Coverage of the April 2017 NLW at city level
Source: Low Pay Commission and Annual Survey of Hours and Earnings, 2017. For further information on the LPC’s methodology see https://www.gov.uk/government/publications/low-pay-commission-april-2017-minimum-wage-rise-analysis. Local authority level data has been weighted using jobs data from ASHE.
Corbyn’s pledge to increase the national minimum wage to take account of costs of living would have a much larger impact everywhere, for two reasons. Firstly, the level would be higher and, secondly, it would be extended to include 18 to 24 year olds.
The proportion of workers earning the minimum wage in Oxford would rise from one in 40 to one in eight. But again the impacts are likely to be much more significant in some areas compared to others. In Doncaster, where one in seven workers currently earn the NLW, coverage would rise to over a third under Labour’s plans – virtually turning it into a one wage city.

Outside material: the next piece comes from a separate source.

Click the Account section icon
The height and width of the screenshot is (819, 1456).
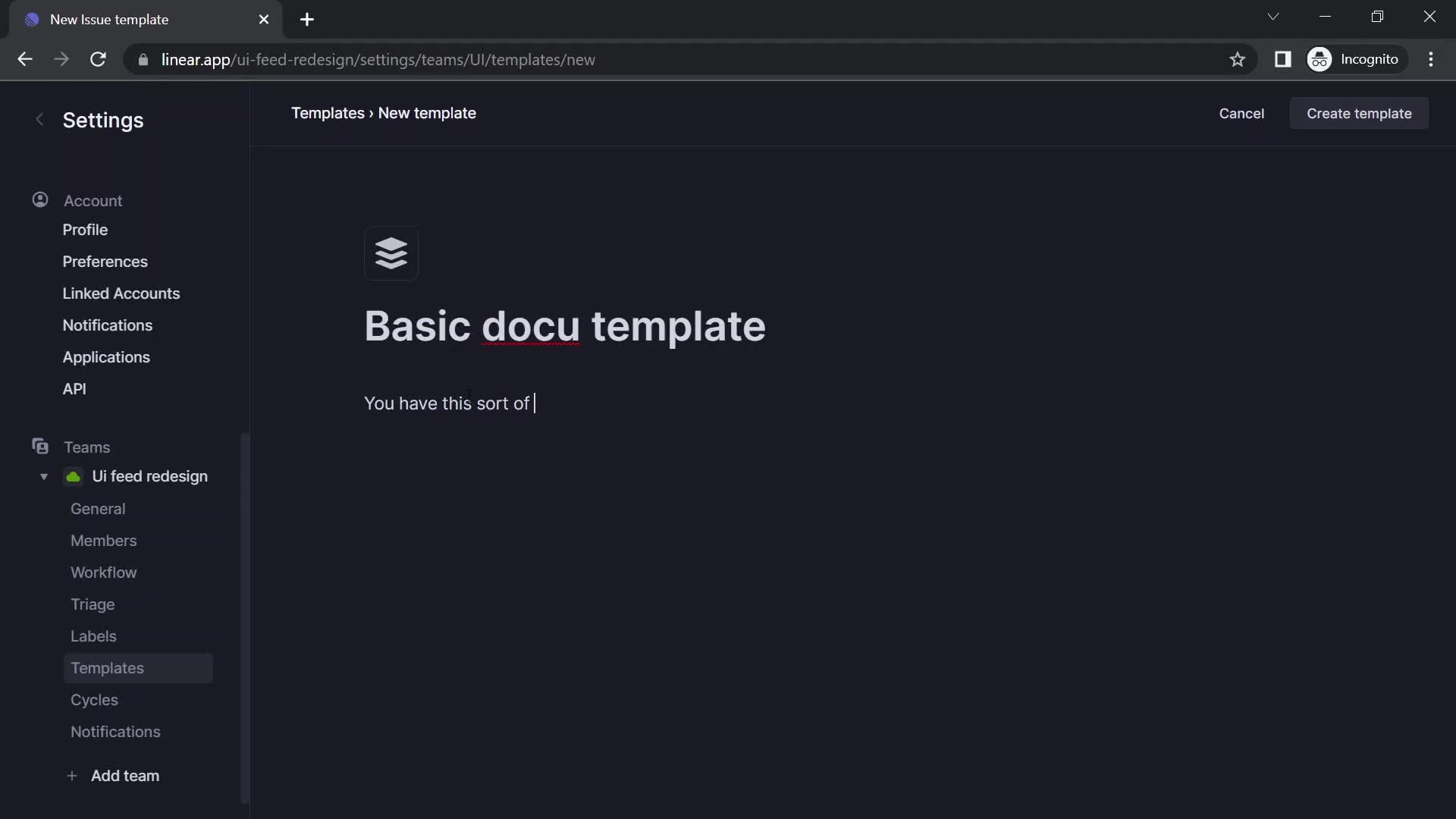pos(40,202)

Potential coverage of Labour’s 2020 minimum wage pledge
Source: Annual Survey of Hours and Earnings, 2017 and OBR March 2017 forecasts. Note: coverage will be slightly over-estimated as figures include 16 and 17 year olds.

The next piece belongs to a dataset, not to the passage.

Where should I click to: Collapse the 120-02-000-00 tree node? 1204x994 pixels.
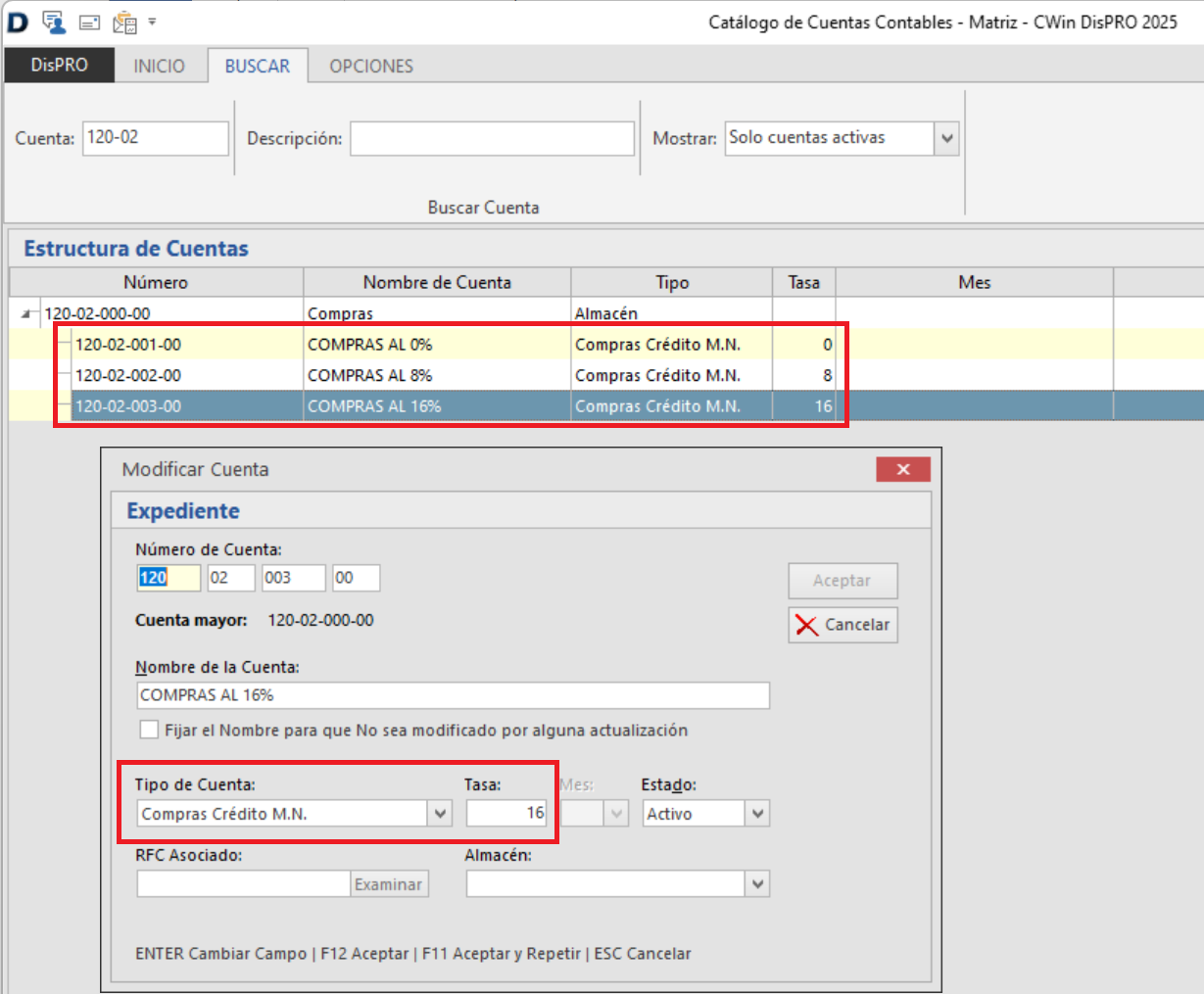[26, 314]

In some cities, the cost of these increases may be too large for employers to bear and low wage workers could face a reduction in their hours or redundancy as a result. Cities like Oxford where those on the minimum wage make up a lower proportion, can much more easily bear the cost than cities like Hull.

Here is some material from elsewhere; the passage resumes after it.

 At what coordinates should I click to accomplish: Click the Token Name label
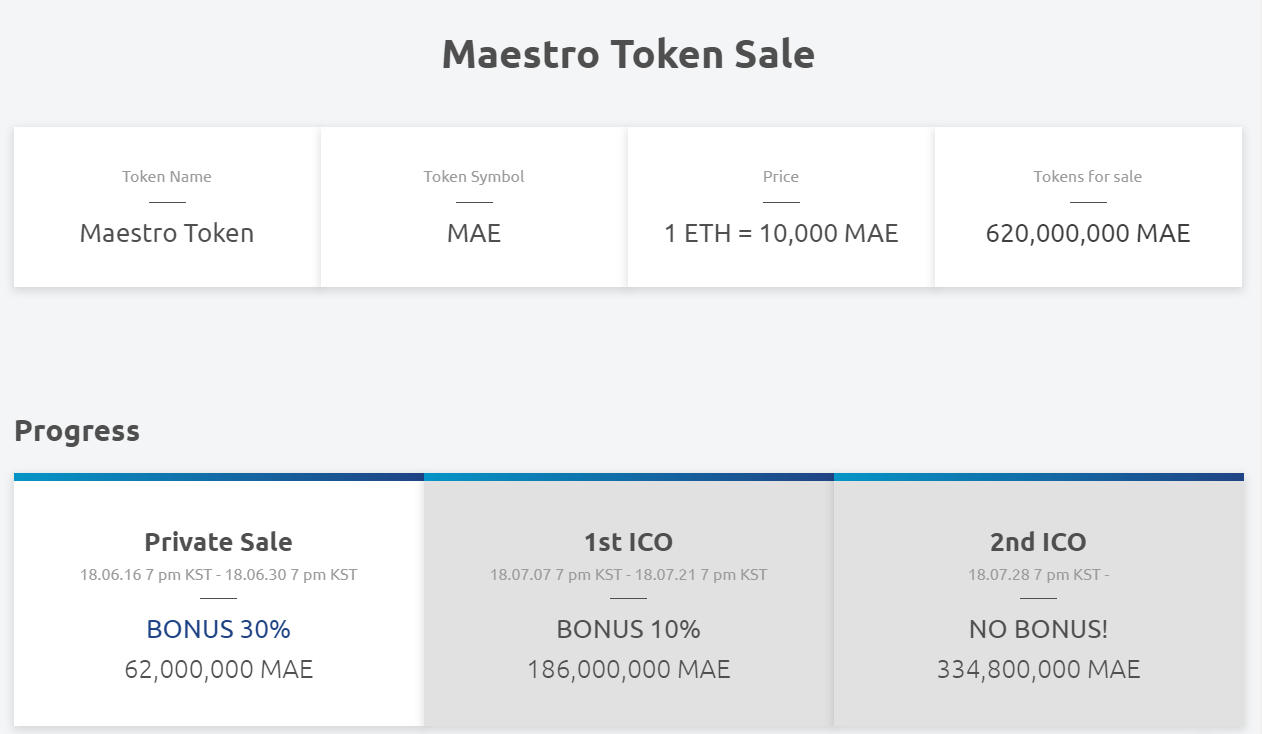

Increasing wages in a sustainable way in low pay cities means accompanying the minimum wage with policies that support businesses to pay higher wages. This means investing in education, training and infrastructure in these places in ways that improve businesses’ access to markets, suppliers and the skills they need – and that ultimately creates an environment for businesses to thrive.
At the other end of the spectrum, even with Labour’s proposed increases to the minimum wage, rising costs in our most expensive cities mean that its impact on low earners will be limited. Over the last five years, average house prices in London have increased from 12 times average wages in 2011 to 16 times in 2016.
So a single level wage floor would on the one hand make the standard of living high in Doncaster, where the cost of housing in particular is much lower – but it would not support higher standards of living in those cities where housing costs are far past the wages of many people, and not just those earning minimum incomes.
This is not necessarily an argument for introducing regional minimum wages but, as we’ve argued before, the Low Pay Commission could play a role in assessing where the floor could be set in high wage cities, like London, without impacting on employment, as a way of encouraging higher wages where employers can afford it. More generally, it reinforces the need to introduce other measures designed to reduce the cost of living, whether it be increasing housing supply or reducing the cost of transport and childcare.
Wage stagnation is undoubtedly one of the biggest challenges facing the next government. Without recognition of the different challenges facing different cities and an approach to policy delivery that reflects this, the risk is that the most expensive places will become increasingly unaffordable for low paid workers, while in others their employment opportunities may be reduced.